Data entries
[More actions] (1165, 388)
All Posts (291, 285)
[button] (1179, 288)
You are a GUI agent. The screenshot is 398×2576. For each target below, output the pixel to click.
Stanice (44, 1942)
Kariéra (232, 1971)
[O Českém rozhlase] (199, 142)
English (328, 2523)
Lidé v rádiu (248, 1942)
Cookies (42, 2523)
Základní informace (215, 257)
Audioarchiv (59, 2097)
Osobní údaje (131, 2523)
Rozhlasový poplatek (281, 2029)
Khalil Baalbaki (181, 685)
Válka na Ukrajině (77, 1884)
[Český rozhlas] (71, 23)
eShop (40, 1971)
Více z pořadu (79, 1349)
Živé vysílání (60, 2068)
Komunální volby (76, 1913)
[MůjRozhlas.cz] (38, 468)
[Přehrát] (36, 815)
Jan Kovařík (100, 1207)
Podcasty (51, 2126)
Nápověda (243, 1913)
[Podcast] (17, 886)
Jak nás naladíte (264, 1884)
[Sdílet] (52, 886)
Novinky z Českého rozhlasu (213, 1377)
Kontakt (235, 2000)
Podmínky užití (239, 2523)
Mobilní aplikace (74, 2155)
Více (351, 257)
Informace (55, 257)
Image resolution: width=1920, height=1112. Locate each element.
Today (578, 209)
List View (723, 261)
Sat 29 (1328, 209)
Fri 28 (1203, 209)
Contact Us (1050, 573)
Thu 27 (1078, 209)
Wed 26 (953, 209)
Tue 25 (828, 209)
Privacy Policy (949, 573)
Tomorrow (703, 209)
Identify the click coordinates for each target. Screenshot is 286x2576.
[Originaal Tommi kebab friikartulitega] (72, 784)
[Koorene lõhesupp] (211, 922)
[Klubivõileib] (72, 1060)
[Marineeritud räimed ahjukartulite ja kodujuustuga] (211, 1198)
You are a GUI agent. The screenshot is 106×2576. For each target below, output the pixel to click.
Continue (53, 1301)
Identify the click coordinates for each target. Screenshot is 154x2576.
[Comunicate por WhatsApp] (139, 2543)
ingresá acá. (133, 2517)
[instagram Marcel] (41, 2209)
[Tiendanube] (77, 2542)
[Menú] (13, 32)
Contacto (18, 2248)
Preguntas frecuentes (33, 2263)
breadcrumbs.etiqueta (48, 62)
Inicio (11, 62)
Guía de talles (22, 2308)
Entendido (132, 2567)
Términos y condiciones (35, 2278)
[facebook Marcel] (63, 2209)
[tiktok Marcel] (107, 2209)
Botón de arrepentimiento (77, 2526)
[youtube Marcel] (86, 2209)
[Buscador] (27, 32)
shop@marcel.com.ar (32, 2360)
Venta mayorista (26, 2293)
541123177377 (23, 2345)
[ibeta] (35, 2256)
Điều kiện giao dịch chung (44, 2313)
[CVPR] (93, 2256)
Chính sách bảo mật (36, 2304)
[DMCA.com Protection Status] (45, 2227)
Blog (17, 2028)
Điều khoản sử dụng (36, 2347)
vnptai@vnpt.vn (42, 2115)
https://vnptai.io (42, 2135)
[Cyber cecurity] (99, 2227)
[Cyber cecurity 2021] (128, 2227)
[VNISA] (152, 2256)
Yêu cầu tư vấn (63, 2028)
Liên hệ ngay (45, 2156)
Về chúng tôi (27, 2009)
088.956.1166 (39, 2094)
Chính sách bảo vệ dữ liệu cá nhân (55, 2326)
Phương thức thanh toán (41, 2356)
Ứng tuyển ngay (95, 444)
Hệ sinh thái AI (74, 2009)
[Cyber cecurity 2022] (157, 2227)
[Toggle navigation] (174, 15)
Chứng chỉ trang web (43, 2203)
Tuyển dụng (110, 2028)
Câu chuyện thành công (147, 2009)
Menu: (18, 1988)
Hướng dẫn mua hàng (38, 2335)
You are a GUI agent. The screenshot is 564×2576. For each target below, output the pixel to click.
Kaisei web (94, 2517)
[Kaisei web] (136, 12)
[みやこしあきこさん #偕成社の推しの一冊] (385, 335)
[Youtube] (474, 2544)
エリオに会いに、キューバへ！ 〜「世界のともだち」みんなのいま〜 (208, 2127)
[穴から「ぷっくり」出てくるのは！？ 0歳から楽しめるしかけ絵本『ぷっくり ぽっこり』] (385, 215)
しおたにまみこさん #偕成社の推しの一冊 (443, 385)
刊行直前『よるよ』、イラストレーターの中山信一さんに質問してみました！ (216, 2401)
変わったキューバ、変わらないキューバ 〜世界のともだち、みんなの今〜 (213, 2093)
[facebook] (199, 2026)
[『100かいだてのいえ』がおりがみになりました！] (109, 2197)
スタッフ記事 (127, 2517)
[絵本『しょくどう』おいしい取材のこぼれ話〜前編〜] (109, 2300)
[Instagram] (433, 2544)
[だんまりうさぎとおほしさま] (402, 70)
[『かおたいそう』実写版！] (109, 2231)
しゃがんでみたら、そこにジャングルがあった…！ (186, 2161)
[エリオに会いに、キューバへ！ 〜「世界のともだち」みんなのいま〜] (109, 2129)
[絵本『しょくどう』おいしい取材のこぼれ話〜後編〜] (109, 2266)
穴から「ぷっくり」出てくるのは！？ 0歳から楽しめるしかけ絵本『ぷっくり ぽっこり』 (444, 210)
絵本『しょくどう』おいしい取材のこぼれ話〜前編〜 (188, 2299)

About this task:
If a line of the data above holds the string "below", count it, then state only the total.

Exercise solution:
3